● YOUR INSTRUCTIONS: From the listing below, pull out every line that contains the string "Click" and copy each one unchanged.

● MATERIAL SUPPLIED:
BEGIN

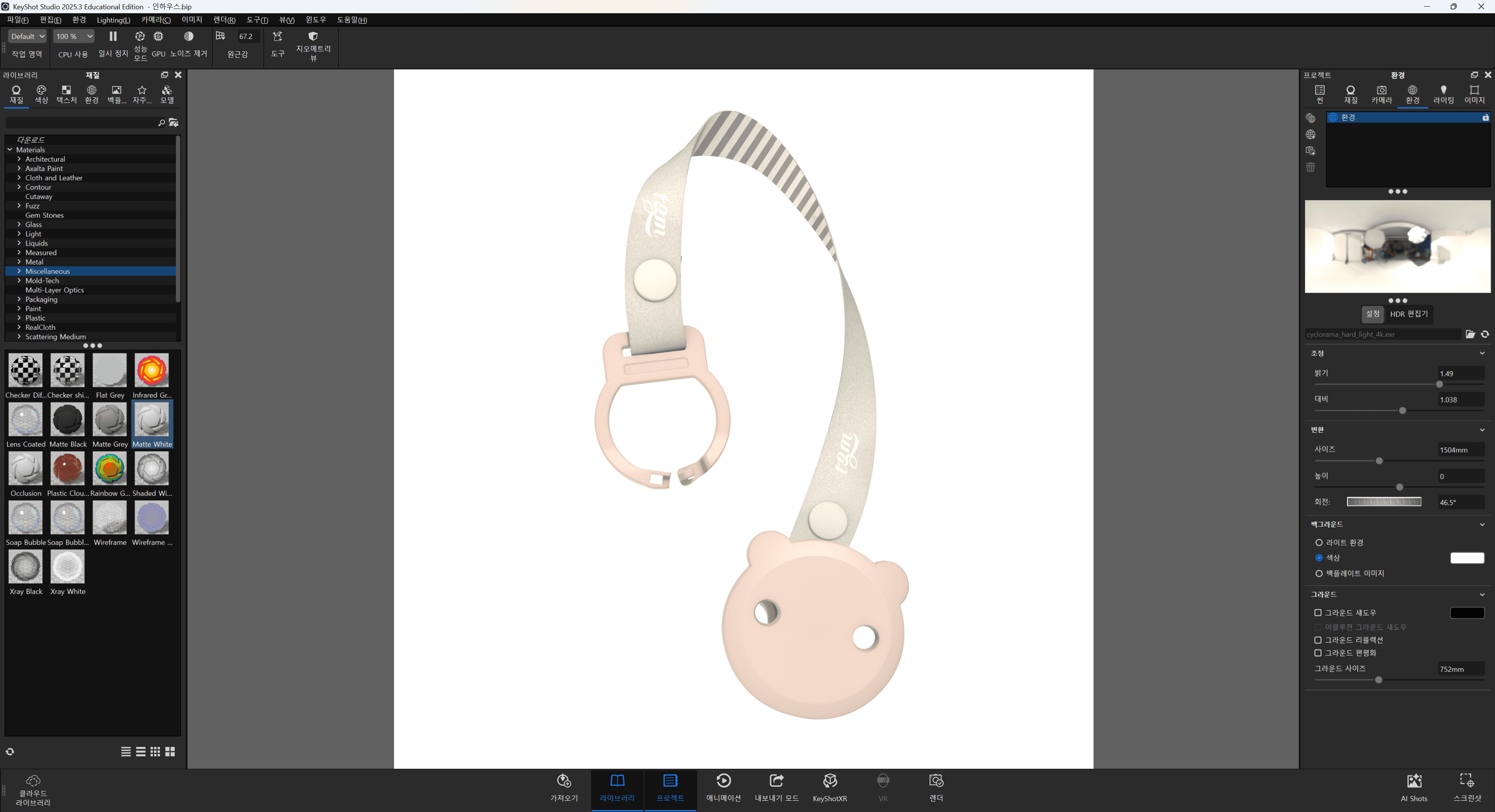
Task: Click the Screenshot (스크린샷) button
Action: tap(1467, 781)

END
BEGIN

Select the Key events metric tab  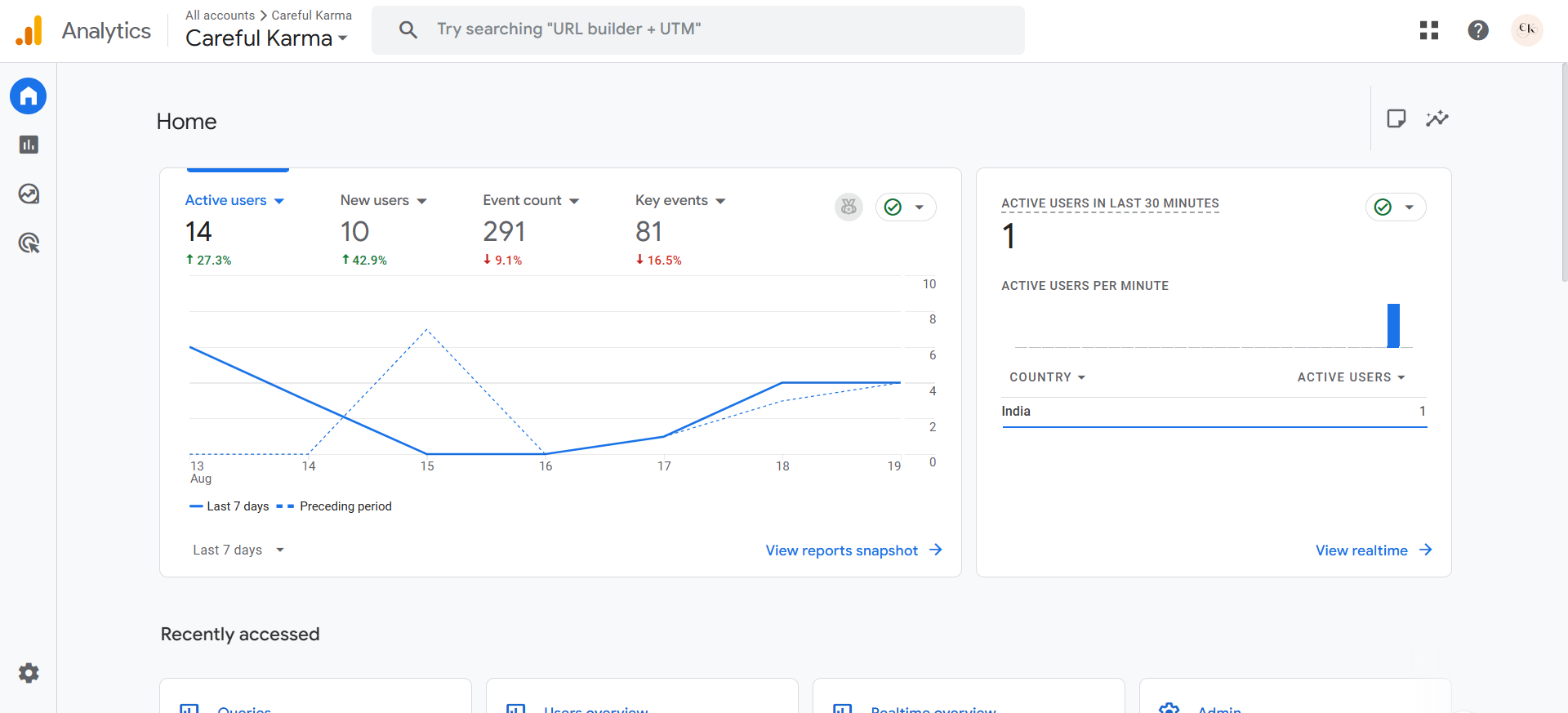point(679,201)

END
BEGIN

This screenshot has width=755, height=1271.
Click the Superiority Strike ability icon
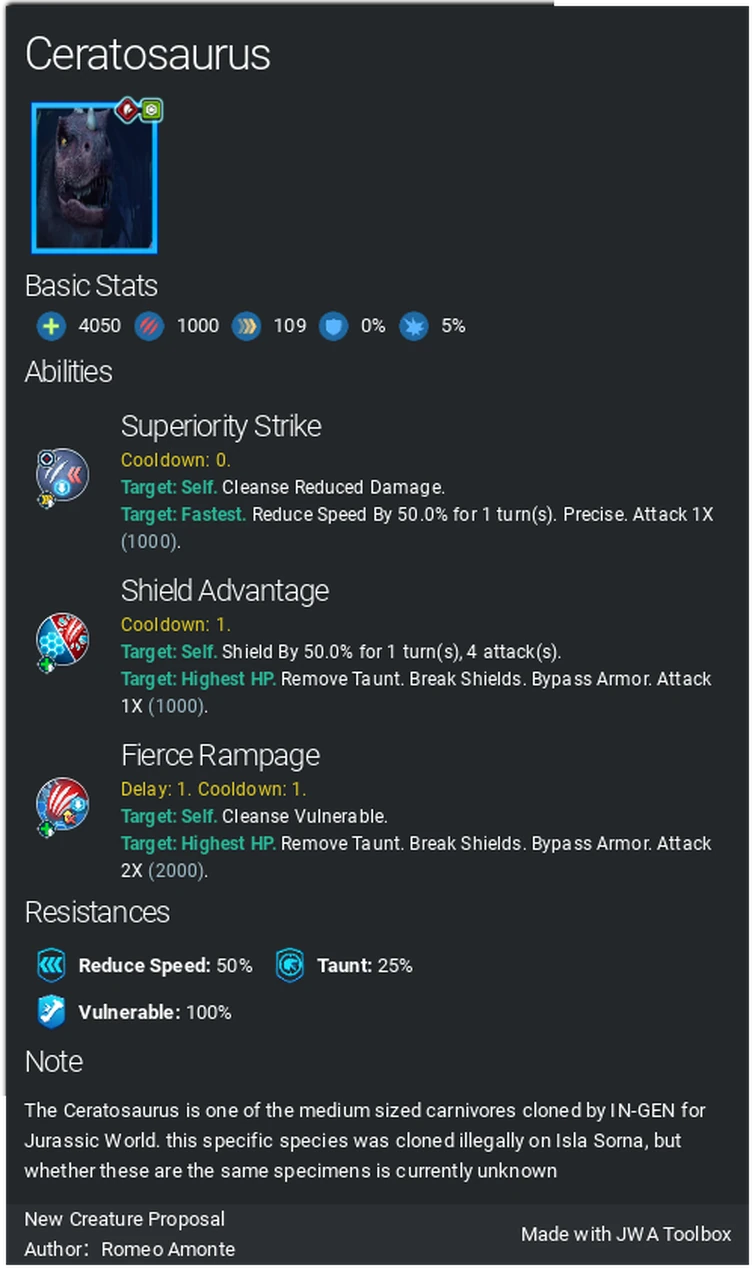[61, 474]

END

● ANSWER TO THE EXERCISE:
Task: Click the Screenshot (스크린샷) button
Click the Superiority Strike ability icon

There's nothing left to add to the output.